If I asked you to name the different types of astrology you are familiar with, I bet Western and Eastern astrology will be two of the common ones you will come up with. For one, you may be a hardworking Taurus in Western astrology, whereas you would be an intelligent Snake in Eastern astrology. Yes, people do identify themselves with the traits of their horoscope sign in their respective cultures. But did you know there are actually over 30 types of astrological systems that existed back then (R. Caff, 2015)? Some obscure examples of these systems include Mayan astrology, Celtic astrology, and Burmese astrology. They show that although we live under the same stars, we all perceive the world differently.

Astrological Systems and their Calendars

Many astrological systems gave rise to their respective calendars. Such examples include the Mayan astrology, which uses 20 Day Signs such as Crocodile, Wind and House, and 13 Galactic numbers to denote a 260-day year. Each society uses astrology to study the seasons and their environment, which in turn affects their roles in society.

Astrology - A fundamental tool of society

Some of the roles astrology played include: agricultural purposes for farmers, divination for priests, and rituals to take for kings. Often, astrology helped people predict the optimal time for the best course of action, and to avoid paths of misfortune. The purpose of astrology is similar to religion since it guides people on how to lead their lives and shape personal identity.
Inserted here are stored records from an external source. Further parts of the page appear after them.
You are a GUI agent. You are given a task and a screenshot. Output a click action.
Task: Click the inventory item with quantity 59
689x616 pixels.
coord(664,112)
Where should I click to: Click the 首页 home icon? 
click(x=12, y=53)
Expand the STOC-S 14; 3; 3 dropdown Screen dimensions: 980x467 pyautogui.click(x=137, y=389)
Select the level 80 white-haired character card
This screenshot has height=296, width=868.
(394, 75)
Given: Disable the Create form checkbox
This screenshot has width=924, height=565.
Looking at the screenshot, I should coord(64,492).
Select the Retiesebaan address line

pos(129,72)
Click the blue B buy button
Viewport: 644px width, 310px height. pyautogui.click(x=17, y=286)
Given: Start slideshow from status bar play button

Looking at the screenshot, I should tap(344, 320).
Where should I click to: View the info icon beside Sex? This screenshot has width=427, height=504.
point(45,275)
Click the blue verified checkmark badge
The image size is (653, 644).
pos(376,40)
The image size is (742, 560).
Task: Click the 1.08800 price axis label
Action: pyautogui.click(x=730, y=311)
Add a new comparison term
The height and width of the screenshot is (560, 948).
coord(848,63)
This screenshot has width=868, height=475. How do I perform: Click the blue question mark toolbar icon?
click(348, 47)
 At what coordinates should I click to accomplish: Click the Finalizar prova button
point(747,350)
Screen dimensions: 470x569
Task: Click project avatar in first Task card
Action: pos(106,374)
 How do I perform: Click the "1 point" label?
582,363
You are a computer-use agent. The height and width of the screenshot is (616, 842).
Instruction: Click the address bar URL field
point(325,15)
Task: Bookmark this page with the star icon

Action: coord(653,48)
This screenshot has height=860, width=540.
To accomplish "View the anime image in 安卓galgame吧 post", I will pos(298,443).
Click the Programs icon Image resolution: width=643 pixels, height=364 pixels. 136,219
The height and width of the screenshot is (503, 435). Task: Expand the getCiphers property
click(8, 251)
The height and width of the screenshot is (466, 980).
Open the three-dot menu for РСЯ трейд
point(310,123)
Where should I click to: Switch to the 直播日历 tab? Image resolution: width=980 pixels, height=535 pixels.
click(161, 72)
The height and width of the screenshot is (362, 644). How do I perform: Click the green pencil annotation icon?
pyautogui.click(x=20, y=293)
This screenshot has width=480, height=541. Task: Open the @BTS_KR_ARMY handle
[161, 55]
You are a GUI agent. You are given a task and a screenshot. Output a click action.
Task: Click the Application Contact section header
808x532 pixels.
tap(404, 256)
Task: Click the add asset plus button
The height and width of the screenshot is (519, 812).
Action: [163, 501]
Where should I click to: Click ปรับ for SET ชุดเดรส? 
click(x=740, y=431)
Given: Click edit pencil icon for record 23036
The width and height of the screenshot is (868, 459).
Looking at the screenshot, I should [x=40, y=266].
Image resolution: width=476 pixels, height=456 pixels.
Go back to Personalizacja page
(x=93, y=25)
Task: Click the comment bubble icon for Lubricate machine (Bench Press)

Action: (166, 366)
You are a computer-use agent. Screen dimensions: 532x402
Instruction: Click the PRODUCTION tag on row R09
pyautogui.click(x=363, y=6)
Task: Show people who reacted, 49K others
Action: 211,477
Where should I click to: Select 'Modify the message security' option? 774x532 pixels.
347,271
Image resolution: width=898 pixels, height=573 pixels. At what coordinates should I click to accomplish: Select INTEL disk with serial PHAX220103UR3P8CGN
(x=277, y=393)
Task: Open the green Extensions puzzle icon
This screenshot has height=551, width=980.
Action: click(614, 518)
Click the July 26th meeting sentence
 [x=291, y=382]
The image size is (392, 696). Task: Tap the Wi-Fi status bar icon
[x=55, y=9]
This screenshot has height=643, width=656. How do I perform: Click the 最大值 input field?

Astrology can also be seen in divination, whereby tablets containing inscribed liver models were seen as a message presented from higher beings (i.e. Gods) to the kings (Koch-Westenholz & Ulla, 1995). Gods often presented themselves in celestial images they were associated with. Depending on the signs presented, kings used them as a guide to how they should rule their nation.

Astrology can also be used to predict future professions of a person based on their birthdates and birth times (p.19). A Virgo for example, is said to have good logic and reasoning, and therefore inclined to take up professions of accountancy (G. Benedict, 2011).

Since astrology played such an important role in the past, why did it eventually fall out of favour with the people? This is because as the millennia progressed, science gradually replaced the usefulness of astrology. Since astrology was associated with superstition, people gradually moved away from it in favour of astronomy, which was more scientifically credible. Astronomy then evolved as a theoretical science.

Astrology’s role today

The role of astrology is not as outdated as you thought! Astrology actually sparked the development of other schools of thoughts. For instance, it became the backbone for psychology and philosophy (“Introduction to Astrology”, p.84). As for astrology itself, it gradually moved away from academia and towards entertainment. Therefore, it did not cease entirely in importance. We are pretty sure that many of you out there enjoy reading your horoscopes for fun, even if you believe in them or not!

Today's horoscope By Aristocrat CC BY-NC-ND 2.0

What you have just read was a brief summary of astrology in the past and present. The origins of astrology date all the way back to 3000 BC, where it was used in calendrical systems in order to forecast changes between seasons (Koch-Westenholz, 1995) and harnessed as a tool to understand messages from higher beings. Astrology led to the birth of astronomy, and was also used in other areas of study up to the 17th century (Kassell and Ralley, 2010). By the end of the century however, advances in astronomy were beginning to erode the foundations of astrology, eventually eliminating it from the academic world. Now in the 20th century, astrology is making a comeback through communication channels such as newspapers, and is gaining popular standing among people through these influences (Campion, 2009).

Therefore, you should not belittle astrology! It ought to be respected for its rich history in bringing vibrancy into the identities of people’s lives in the past. We can perhaps appreciate how everyone back then formed their own interpretations of their fates, living day and night under the same starry skies and within the same cosmos… Hopefully, this has shed some light about the diverse world of astrology!